← Back to HMM Trader

Lesson 08

The Full System

Everything from the previous seven lessons assembled into a running Python application. Three modular files: a data loader, a backtesting engine, and a Streamlit dashboard.

System architecture

yfinance

Download 730d hourly OHLCV data for BTC-USD

data_loader.py

Feature Engineering

returns, range, volume_change — clipped, no scale

data_loader.py

Gaussian HMM

7 states, full covariance, Baum-Welch training

backtester.py

Auto-Label

Rank by mean return → Bull / Bear / Chop

backtester.py

Indicators

8 technical columns via ta library

backtester.py

Signal + Backtest

2-factor entry, exit on Bear, cooldown, 2.5×

backtester.py

Dashboard

Streamlit: regime, confirmations, charts, trade log

dashboard.py

Setup and running

Install dependencies:

$ pip install -r requirements.txt

Run the dashboard:

$ streamlit run dashboard.py

Or run the backtester directly (no UI):

$ python backtester.py
First run note.

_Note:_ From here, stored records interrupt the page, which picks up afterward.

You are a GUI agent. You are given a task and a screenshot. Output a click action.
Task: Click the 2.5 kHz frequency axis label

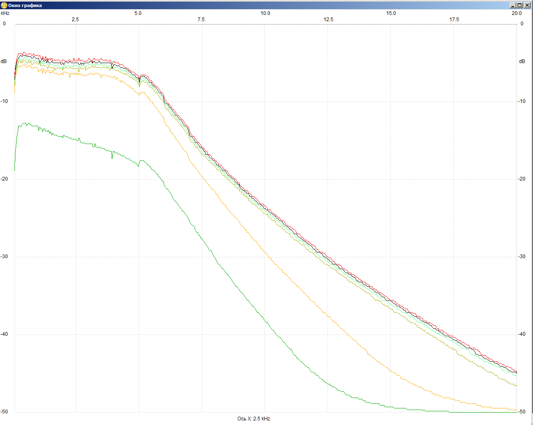click(75, 20)
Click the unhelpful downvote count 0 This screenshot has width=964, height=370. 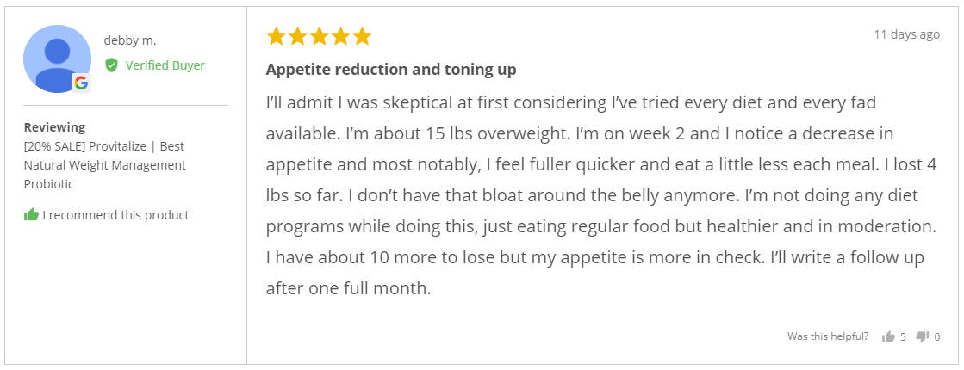[937, 336]
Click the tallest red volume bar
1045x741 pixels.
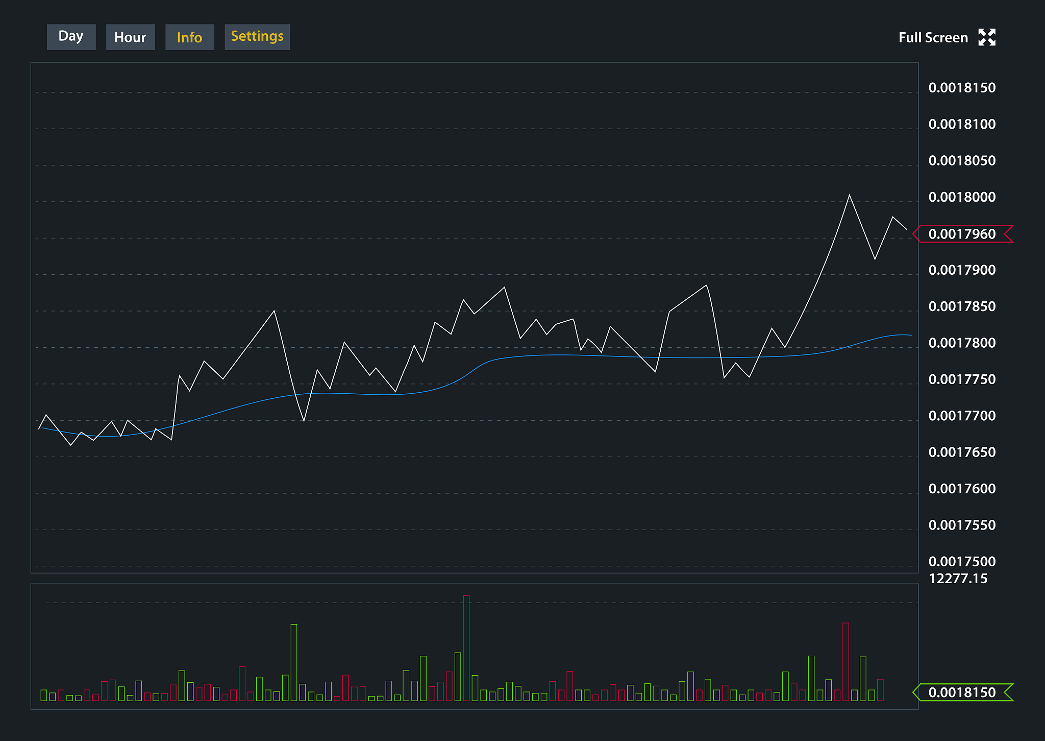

On first launch, the app downloads ~17,000 hourly bars (~20 MB) and trains the HMM (20–60 seconds depending on hardware). Results are cached for 1 hour. Subsequent loads are instant from the Streamlit cache.
requirements.txt — hmmlearn>=0.3.0, yfinance>=0.2.40, ta>=0.10.2, streamlit>=1.30.0, plotly>=5.18.0, pandas>=2.0.0, numpy>=1.24.0, scikit-learn>=1.3.0

Source code

Three files, fully commented. Expand each to read the implementation.

"""
data_loader.py — Market data download and feature engineering.
"""

import numpy as np
import pandas as pd
import yfinance as yf

def load_data(ticker="BTC-USD", period="730d", interval="1h"):
    raw = yf.download(ticker, period=period, interval=interval, progress=False)

    # Flatten MultiIndex columns (yfinance quirk)
    if isinstance(raw.columns, pd.MultiIndex):
        raw.columns = raw.columns.droplevel(1)

    df = raw[["Open", "High", "Low", "Close", "Volume"]].copy()

    # Feature engineering — three axes for the HMM
    df["returns"]       = df["Close"].pct_change()
    df["range"]         = (df["High"] - df["Low"]) / df["Close"]
    df["volume_change"] = df["Volume"].pct_change()

    return df.replace([np.inf, -np.inf], np.nan).dropna()

def get_features(df, clip_pct=0.01):
    # Clip top/bottom 1% to remove flash-crash outliers
    features = df[["returns", "range", "volume_change"]].copy()
    for col in features.columns:
        lo = features[col].quantile(clip_pct)
        hi = features[col].quantile(1 - clip_pct)
        features[col] = features[col].clip(lo, hi)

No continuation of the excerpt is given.